The Reverse Hierarchy Theory predicts that the feedback connections from higher levels back to early visual processing areas may be involved in facilitating learning that transfers, and that the key to understanding specificity and transfer lies in the hierarchy of processing and the feedforward and feedback connections between them [54, 55].
Global versus Local Processing
The receptive fields of neurons in higher cortical areas integrate information to represent global stimulus properties [18, 76–79]. Global processes are investigated using stimuli or tasks that can only be resolved through integration and segregation of coherent or conflicting information [78–80]. For example, the perception of motion is hypothesised to occur as a two stage process [77, 81]. At the first stage, spatial frequency- and orientation-tuned mechanisms in V1 encode the motion signals that occur locally within the receptive fields of individual neurons [70, 78]. However, to process more complex motion, the ambiguous or conflicting first-stage signals need to be integrated over a wider spatial area to provide a global representation of motion, and to unambiguously estimate local velocity [82, 83]. This process is hypothesised to occur higher in the visual hierarchy in area V5 [77, 81]. Single cell recordings from the visual cortex of non-human primates have identified the neural populations responsible for the two processing stages to be V1 and MT/V5, respectively [70]. The role that V5 plays in spatially integrating motion signals is well supported from non-human primate data, as well as neuroimaging studies in humans [60, 64, 84, 85]. Interestingly, the re-entrant connections from V5 to V1 are particularly extensive, suggesting an important role for top-down information in the encoding and interpretation of motion [86].
Global motion coherence is typically studied using random dot kinematograms, requiring observers to make a direction judgement from a stimulus comprised of a pattern of moving dots.

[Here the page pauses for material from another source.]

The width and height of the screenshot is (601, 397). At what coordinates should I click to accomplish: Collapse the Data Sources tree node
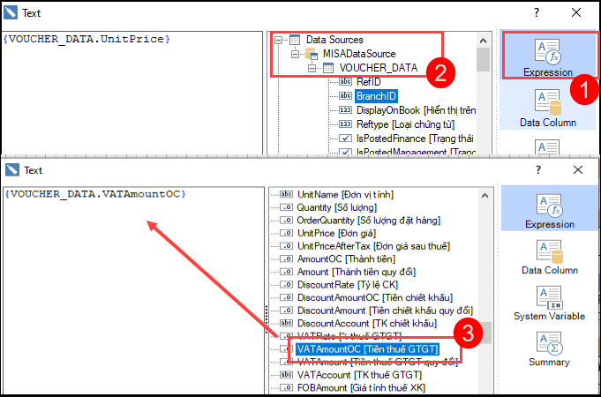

A typical stimulus will often contain a proportion of signal dots moving in one direction and noise dots moving in random directions [15, 59, 87] (fig 1a). Difficulty is increased by reducing the ratio of signal-to-noise dots; the more noise dots the lower the coherence, and the more difficult the task. In order to perceive a coherent global motion, observers need to integrate and segregate the motion signals over space and time [78]. Another method of investigating motion coherence is to use an equivalent noise paradigm [58, 88–90]. Rather than having distinct populations of signal and noise dots, all dots contribute both to the signal and the noise by drawing the direction of motion for each dot from a random distribution. Dots move the same distance between each frame and the direction travelled is independent of the directions of the other dots [90]. Difficulty is increased by manipulating the standard deviation of the distribution of directions presented, thus each dot contributes to the signal [89] (fig 1b).
Schematic of global motion stimuli where a) is a typical stimulus comprised of signal dots and noise dots (approximately 30% coherence). b) An equivalent noise stimulus where all dots contribute equally to the signal and the noise (drawn from a distribution of approximately 90° out of a possible 360°). In each case the correct answer would be that the dots are moving towards the right.
The local and global stages of motion processing differ in their spatial frequency tuning. Local motion detectors have receptive fields that are narrowly tuned for spatial frequency [67]. In contrast, receptive fields that process global motion have a much broader tuning. Cells higher in the processing cortical hierarchy, involved in the perception of global aspects of the image, thus generalise over stimulus parameters such as spatial frequency and location. Modification of these generalising receptive fields could therefore produce perceptual learning that also generalises over these stimulus parameters. On the other hand, specificity in perceptual learning arises from changes in lower-level cortical areas, where neurons show much more specific tuning for stimulus features. Since perceptual learning occurs for both global motion [58, 59] and form tasks [80, 91], this suggests that learning is not restricted to the initial encoding of information in V1, and can occur at higher levels of cortical processing. Learning that involves higher level global aspects of perception is of particular interest since it has the potential to produce more generalisable improvements in perception [55]. Establishing the conditions for and the extent to which global motion training generalises its learning in this way is an important step to understanding the global level of processing in perceptual learning.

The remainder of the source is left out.